Posts Tagged ‘Cuba’

Venezuela: a Corbynite touchstone. An unmitigated human and democratic disaster

10/08/2017, 06:03:39 PM

by Rob Marchant

It is not for months but, in fact, years that some of us have tried to draw attention to the pathological infatuation of Labour’s hard left (and even some of the soft left) to the Venezuelan regime of Hugo Chávez.

The attraction was straightforward: a kind of “Cuba-lite”, where in contrast defenders could always point to at least some kind of democracy, slanted towards the ruling party with various “cheats” though it was (such as the inequitable use of state television for propaganda). Not to mention, of course, a dazzling oil wealth which could comfortably mask the self-enriching activities of the ruling kleptocracy and still leave a bit of largesse to spread among its voters around election time, in the name of “true socialism”.

Indeed, so attractive was it that some of our current crop of hard-left doyennes, in perhaps less elevated times than they now sit, headed out for the Caribbean in 2012, the October of Chávez’s last election before his death.

Step forward, Diane Abbott and sidekick Owen Jones, “impartial observers” of the election. Except that they weren’t, of course, they were friends of one side only, as I helpfully pointed out to them while they were in Caracas as the guests of the Venezuelan National Electoral Council (run by a Chávez crony, incidentally).

Abbott, as patron of the Chávez-supporting Venezuela Solidarity Campaign, claimed without irony that she was “at pains to say that I wasn’t going to Venezuela to support any particular candidate”. So that’s all right, then.

It was an election, it should be noted, at which there were no international observers from any reputable organisation: only UNASUR, a regional body dominated by Venezuela itself. Then again, for 2012 Abbott, the likelihood of a formal Shadow Cabinet post probably seemed small, especially after various faux pas like the famous “white people love to divide and rule” comment. So she probably paid a little less attention to what might be the impact of her visit.

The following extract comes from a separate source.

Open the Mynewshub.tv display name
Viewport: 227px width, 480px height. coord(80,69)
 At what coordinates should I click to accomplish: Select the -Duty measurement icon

Oh, how dull and carping we were, who would criticise the Chávez regime or its slanted electoral system. But even then, all the signs were there. Why the need to invite, for want of a better word, your mates, to observe an election? Because, apart from UNASUR, no-one else came to the party. The EU and the UN had been invited to previous elections, why not this one? Could it be that the regime knew it would be heavily criticised for unfairness?